Pyrrho may feel free to dbe unimpressed with my paper, and he probably will after we're done, but there are some misinterpretations of my paper that I wuold like to correct.

1) While Hume's argument was about testimonial evidence, so the fancy attention-grabbing story at the beginning doesn't strictly speaking apply to Hume's argument, I have heard comentators make the further claim that you shouldn't believe in a miracle even if you see one your self. Consider which of the following would be stronger evidence.

A. Seeing a miracle yourself.
B. Getting the testimony of a panel CSICOP investigators, including James Randi, who now has to pay up, say that, yep, this one's for real.

I can't see how it makes any sense to say that no amount of evidence of type B could be enough to support a miracle claim, but if you saw one yourself, that would be different.

2) The discussion of the report of the lottery winner from the Arizona Republic is an attempt to show what kinds of absurd results come from the direct application of Hume's mathematical probability theory as presented in "Of Miracles." Hume was not a mathematician and probability theory, in particular Bayesian probability theory, has come a long way since Hume's time. The problem I pose for Hume is how you set up an objective probability theory that gets Hume's results, based on frequencies or based on anything else. The work I did in graduate school under Bayesian theorist Patrick Maher suggest to me that there are no objective priors.

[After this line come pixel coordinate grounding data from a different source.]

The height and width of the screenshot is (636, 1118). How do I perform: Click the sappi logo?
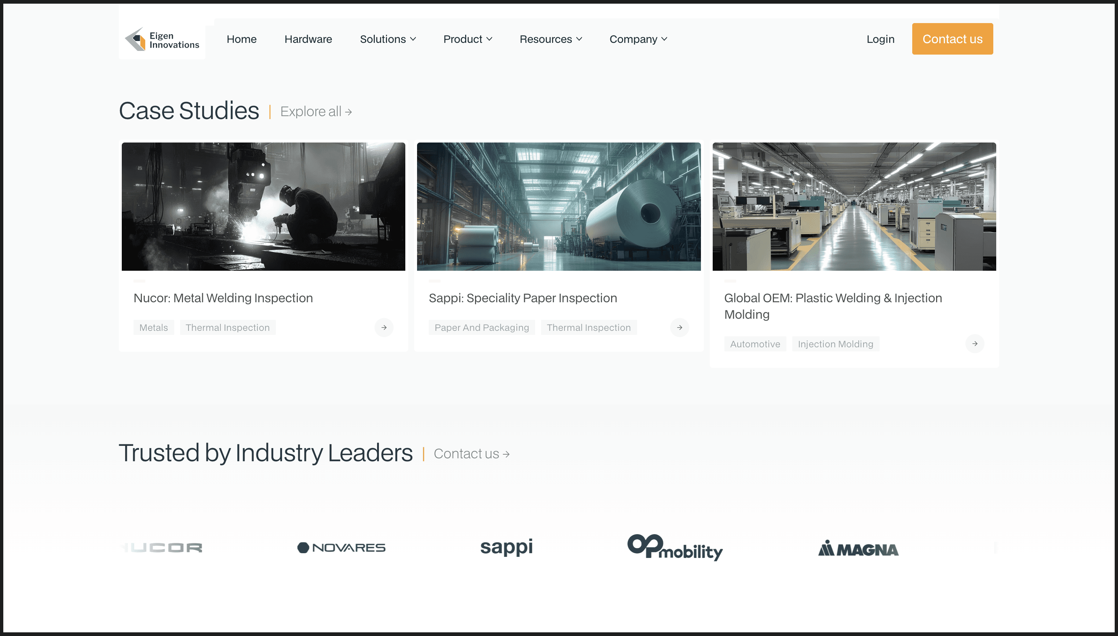(506, 547)
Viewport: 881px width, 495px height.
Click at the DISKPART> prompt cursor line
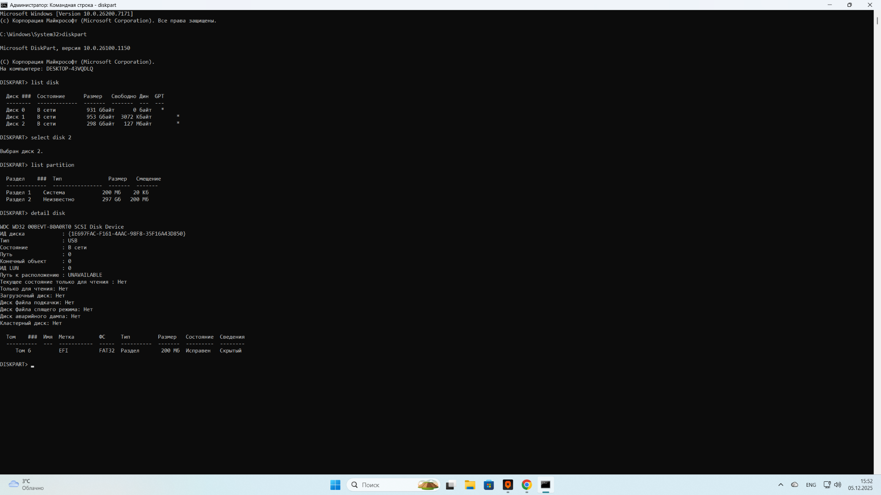tap(33, 365)
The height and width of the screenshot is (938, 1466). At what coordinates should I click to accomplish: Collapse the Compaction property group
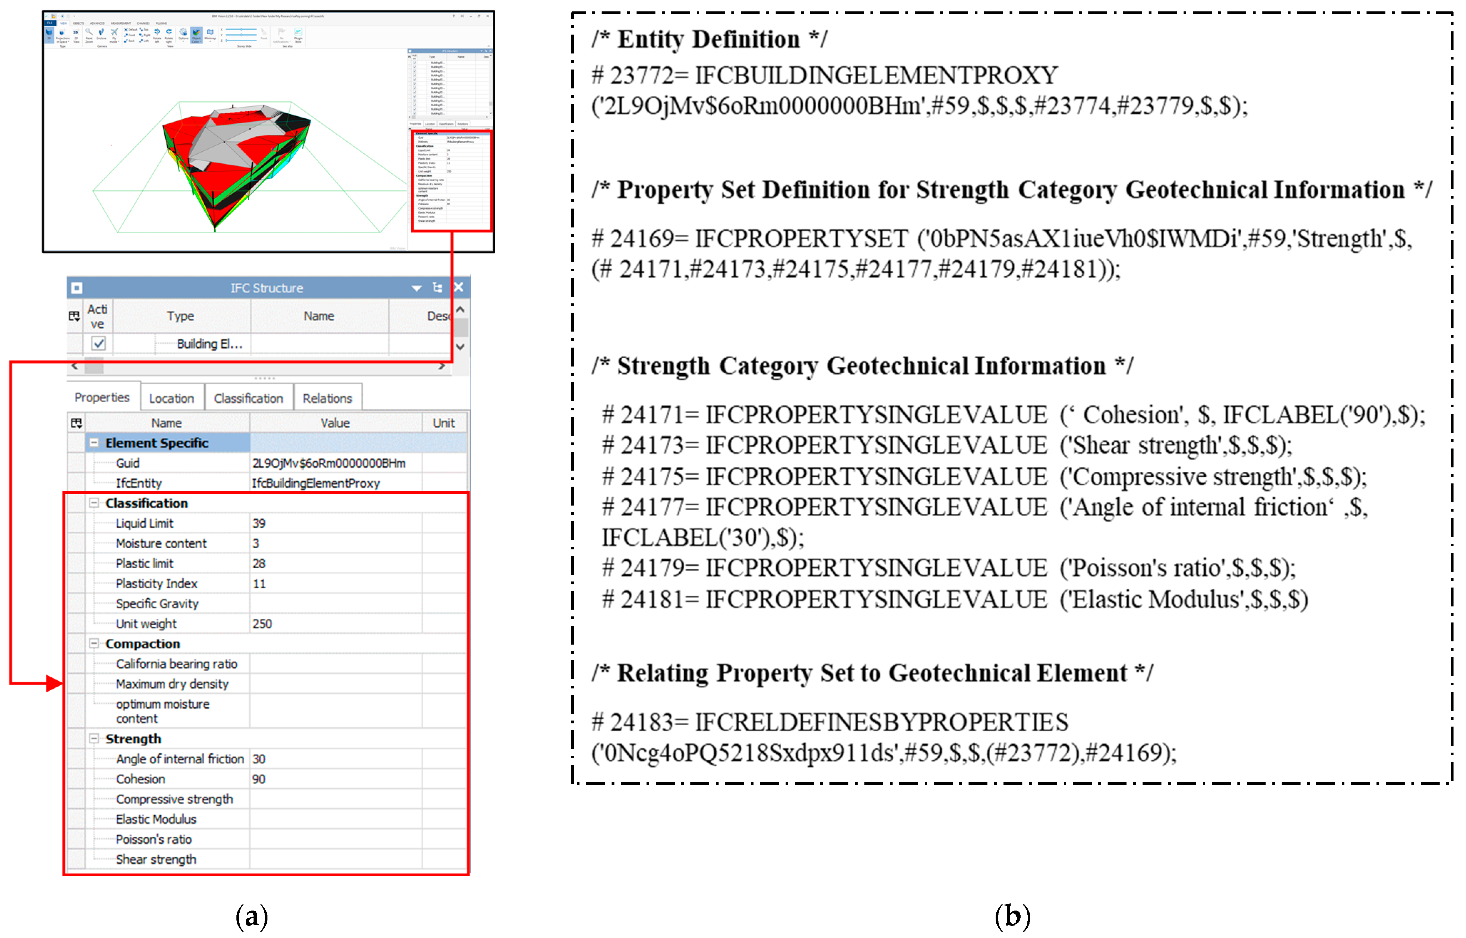coord(94,644)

3) The Argument from Martyrdom is used, and used only, as a rebuttal to the "theft theory" which alleges that Christianity was founded on a deliberate fraud perpetrated by disciples who stole the body. It is not a proof that the Resurrection actually occurred, and would do nothing to refute, say, a hallucination theory.

4) I make no attempt to argue that the testimony to the miraculous that has actually been given (i.e. the case for the resurrection of Jesus) is at all adequate. The evidence of particular miracles needs to be assessed on a case-by-case basis, and so a rebuttal to the points in Part II of "Of Miracles" lies outside the scope of my paper, as I believe I indicated pretty clearly in the paper.

As I said, you may well be unimpressed anyway. But hopefully this will give you a more accurate picture of what fails to impress you.